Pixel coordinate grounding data
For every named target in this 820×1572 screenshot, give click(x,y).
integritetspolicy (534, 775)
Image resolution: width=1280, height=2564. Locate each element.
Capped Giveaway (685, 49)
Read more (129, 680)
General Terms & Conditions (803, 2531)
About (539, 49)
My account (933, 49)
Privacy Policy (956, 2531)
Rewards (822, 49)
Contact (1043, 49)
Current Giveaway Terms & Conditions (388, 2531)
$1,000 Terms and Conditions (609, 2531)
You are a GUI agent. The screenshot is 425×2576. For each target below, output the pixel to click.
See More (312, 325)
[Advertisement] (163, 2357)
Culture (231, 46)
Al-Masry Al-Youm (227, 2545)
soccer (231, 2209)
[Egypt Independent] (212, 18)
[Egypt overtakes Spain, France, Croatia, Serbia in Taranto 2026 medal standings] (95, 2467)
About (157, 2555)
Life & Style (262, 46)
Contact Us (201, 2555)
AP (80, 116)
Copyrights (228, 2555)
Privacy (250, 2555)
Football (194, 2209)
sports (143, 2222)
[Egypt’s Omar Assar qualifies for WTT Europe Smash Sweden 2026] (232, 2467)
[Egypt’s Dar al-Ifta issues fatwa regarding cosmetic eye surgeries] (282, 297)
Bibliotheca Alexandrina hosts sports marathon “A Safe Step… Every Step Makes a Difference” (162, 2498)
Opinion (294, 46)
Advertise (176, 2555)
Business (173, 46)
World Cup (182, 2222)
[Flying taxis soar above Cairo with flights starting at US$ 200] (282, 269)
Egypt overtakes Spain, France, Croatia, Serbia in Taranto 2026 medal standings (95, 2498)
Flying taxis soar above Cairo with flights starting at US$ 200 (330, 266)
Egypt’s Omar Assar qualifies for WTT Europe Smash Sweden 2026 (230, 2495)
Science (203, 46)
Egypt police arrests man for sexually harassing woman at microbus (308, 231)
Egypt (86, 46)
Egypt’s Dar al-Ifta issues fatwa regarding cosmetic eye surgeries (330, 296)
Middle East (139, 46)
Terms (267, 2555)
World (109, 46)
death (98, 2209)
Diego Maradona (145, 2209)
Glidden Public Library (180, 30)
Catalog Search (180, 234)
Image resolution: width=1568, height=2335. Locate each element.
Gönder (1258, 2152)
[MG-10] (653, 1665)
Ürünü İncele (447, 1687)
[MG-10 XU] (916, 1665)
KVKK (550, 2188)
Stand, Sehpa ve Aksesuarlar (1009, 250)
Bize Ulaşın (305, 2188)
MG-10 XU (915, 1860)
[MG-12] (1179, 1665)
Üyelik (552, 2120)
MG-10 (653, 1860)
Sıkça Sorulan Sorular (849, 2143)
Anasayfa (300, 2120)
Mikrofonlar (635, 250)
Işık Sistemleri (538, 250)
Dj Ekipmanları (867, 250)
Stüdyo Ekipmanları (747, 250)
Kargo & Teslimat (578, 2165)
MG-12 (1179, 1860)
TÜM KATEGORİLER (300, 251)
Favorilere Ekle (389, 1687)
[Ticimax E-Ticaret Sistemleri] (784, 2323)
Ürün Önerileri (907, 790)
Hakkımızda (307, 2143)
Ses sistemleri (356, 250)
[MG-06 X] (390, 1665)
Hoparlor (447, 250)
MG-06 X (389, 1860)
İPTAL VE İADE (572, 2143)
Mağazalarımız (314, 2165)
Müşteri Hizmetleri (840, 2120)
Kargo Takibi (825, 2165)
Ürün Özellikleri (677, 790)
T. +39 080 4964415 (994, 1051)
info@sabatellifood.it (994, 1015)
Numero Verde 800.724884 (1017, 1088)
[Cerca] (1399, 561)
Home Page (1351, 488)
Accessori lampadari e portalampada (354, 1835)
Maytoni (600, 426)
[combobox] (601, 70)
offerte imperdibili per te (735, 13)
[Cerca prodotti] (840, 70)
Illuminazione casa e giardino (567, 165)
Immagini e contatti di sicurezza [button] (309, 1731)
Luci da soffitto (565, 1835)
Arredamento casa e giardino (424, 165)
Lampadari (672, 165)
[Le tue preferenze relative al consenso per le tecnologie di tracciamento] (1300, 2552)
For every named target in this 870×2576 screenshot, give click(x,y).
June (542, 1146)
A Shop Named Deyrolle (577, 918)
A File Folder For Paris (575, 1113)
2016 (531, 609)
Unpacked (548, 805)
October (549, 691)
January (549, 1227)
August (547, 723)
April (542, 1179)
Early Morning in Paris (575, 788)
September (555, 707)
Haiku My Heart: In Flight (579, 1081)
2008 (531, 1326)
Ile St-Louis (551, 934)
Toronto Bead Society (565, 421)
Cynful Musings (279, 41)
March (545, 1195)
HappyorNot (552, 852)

**BRIEF:** Give the data back exactly as it stands.

**TASK RESPONSE:**
For every named target in this 820×1572 screenshot, give click(x,y).
integritetspolicy (534, 775)
Image resolution: width=1280, height=2564. Locate each element.
Capped Giveaway (685, 49)
Read more (129, 680)
General Terms & Conditions (803, 2531)
About (539, 49)
My account (933, 49)
Privacy Policy (956, 2531)
Rewards (822, 49)
Contact (1043, 49)
Current Giveaway Terms & Conditions (388, 2531)
$1,000 Terms and Conditions (609, 2531)
You are a GUI agent. The screenshot is 425×2576. For each target below, output the pixel to click.
See More (312, 325)
[Advertisement] (163, 2357)
Culture (231, 46)
Al-Masry Al-Youm (227, 2545)
soccer (231, 2209)
[Egypt Independent] (212, 18)
[Egypt overtakes Spain, France, Croatia, Serbia in Taranto 2026 medal standings] (95, 2467)
About (157, 2555)
Life & Style (262, 46)
Contact Us (201, 2555)
AP (80, 116)
Copyrights (228, 2555)
Privacy (250, 2555)
Football (194, 2209)
sports (143, 2222)
[Egypt’s Omar Assar qualifies for WTT Europe Smash Sweden 2026] (232, 2467)
[Egypt’s Dar al-Ifta issues fatwa regarding cosmetic eye surgeries] (282, 297)
Bibliotheca Alexandrina hosts sports marathon “A Safe Step… Every Step Makes a Difference” (162, 2498)
Opinion (294, 46)
Advertise (176, 2555)
Business (173, 46)
World Cup (182, 2222)
[Flying taxis soar above Cairo with flights starting at US$ 200] (282, 269)
Egypt overtakes Spain, France, Croatia, Serbia in Taranto 2026 medal standings (95, 2498)
Flying taxis soar above Cairo with flights starting at US$ 200 (330, 266)
Egypt’s Omar Assar qualifies for WTT Europe Smash Sweden 2026 (230, 2495)
Science (203, 46)
Egypt police arrests man for sexually harassing woman at microbus (308, 231)
Egypt (86, 46)
Egypt’s Dar al-Ifta issues fatwa regarding cosmetic eye surgeries (330, 296)
Middle East (139, 46)
Terms (267, 2555)
World (109, 46)
death (98, 2209)
Diego Maradona (145, 2209)
Glidden Public Library (180, 30)
Catalog Search (180, 234)
Image resolution: width=1568, height=2335. Locate each element.
Gönder (1258, 2152)
[MG-10] (653, 1665)
Ürünü İncele (447, 1687)
[MG-10 XU] (916, 1665)
KVKK (550, 2188)
Stand, Sehpa ve Aksesuarlar (1009, 250)
Bize Ulaşın (305, 2188)
MG-10 XU (915, 1860)
[MG-12] (1179, 1665)
Üyelik (552, 2120)
MG-10 (653, 1860)
Sıkça Sorulan Sorular (849, 2143)
Anasayfa (300, 2120)
Mikrofonlar (635, 250)
Işık Sistemleri (538, 250)
Dj Ekipmanları (867, 250)
Stüdyo Ekipmanları (747, 250)
Kargo & Teslimat (578, 2165)
MG-12 (1179, 1860)
TÜM KATEGORİLER (300, 251)
Favorilere Ekle (389, 1687)
[Ticimax E-Ticaret Sistemleri] (784, 2323)
Ürün Önerileri (907, 790)
Hakkımızda (307, 2143)
Ses sistemleri (356, 250)
[MG-06 X] (390, 1665)
Hoparlor (447, 250)
MG-06 X (389, 1860)
İPTAL VE İADE (572, 2143)
Mağazalarımız (314, 2165)
Müşteri Hizmetleri (840, 2120)
Kargo Takibi (825, 2165)
Ürün Özellikleri (677, 790)
T. +39 080 4964415 (994, 1051)
info@sabatellifood.it (994, 1015)
Numero Verde 800.724884 (1017, 1088)
[Cerca] (1399, 561)
Home Page (1351, 488)
Accessori lampadari e portalampada (354, 1835)
Maytoni (600, 426)
[combobox] (601, 70)
offerte imperdibili per te (735, 13)
[Cerca prodotti] (840, 70)
Illuminazione casa e giardino (567, 165)
Immagini e contatti di sicurezza [button] (309, 1731)
Luci da soffitto (565, 1835)
Arredamento casa e giardino (424, 165)
Lampadari (672, 165)
[Le tue preferenze relative al consenso per le tecnologie di tracciamento] (1300, 2552)
For every named target in this 870×2576 screenshot, give click(x,y).
June (542, 1146)
A Shop Named Deyrolle (577, 918)
A File Folder For Paris (575, 1113)
2016 (531, 609)
Unpacked (548, 805)
October (549, 691)
January (549, 1227)
August (547, 723)
April (542, 1179)
Early Morning in Paris (575, 788)
September (555, 707)
Haiku My Heart: In Flight (579, 1081)
2008 (531, 1326)
Ile St-Louis (551, 934)
Toronto Bead Society (565, 421)
Cynful Musings (279, 41)
March (545, 1195)
HappyorNot (552, 852)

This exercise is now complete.